[Opening Data section]

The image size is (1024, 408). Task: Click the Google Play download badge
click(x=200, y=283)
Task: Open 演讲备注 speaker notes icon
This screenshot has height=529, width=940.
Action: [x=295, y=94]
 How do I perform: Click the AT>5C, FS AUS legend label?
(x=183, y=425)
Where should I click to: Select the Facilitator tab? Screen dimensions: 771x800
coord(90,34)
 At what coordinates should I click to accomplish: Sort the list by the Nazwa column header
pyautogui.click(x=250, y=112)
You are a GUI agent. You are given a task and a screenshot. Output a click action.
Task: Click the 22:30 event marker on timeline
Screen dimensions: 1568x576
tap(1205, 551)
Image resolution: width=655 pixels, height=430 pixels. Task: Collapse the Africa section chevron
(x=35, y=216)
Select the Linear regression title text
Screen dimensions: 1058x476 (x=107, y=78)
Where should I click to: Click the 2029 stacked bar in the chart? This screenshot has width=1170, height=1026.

[Closing Data section]

Work item: Repeat exactly, and only, the lines from the line containing "At what coordinates" through the last line of the records above, both included.

Finished exercise:
 At what coordinates should I click to accomplish: Sort the list by the Nazwa column header
pyautogui.click(x=250, y=112)
You are a GUI agent. You are given a task and a screenshot. Output a click action.
Task: Click the 22:30 event marker on timeline
Screen dimensions: 1568x576
tap(1205, 551)
Image resolution: width=655 pixels, height=430 pixels. Task: Collapse the Africa section chevron
(x=35, y=216)
Select the Linear regression title text
Screen dimensions: 1058x476 (x=107, y=78)
Where should I click to: Click the 2029 stacked bar in the chart? This screenshot has width=1170, height=1026.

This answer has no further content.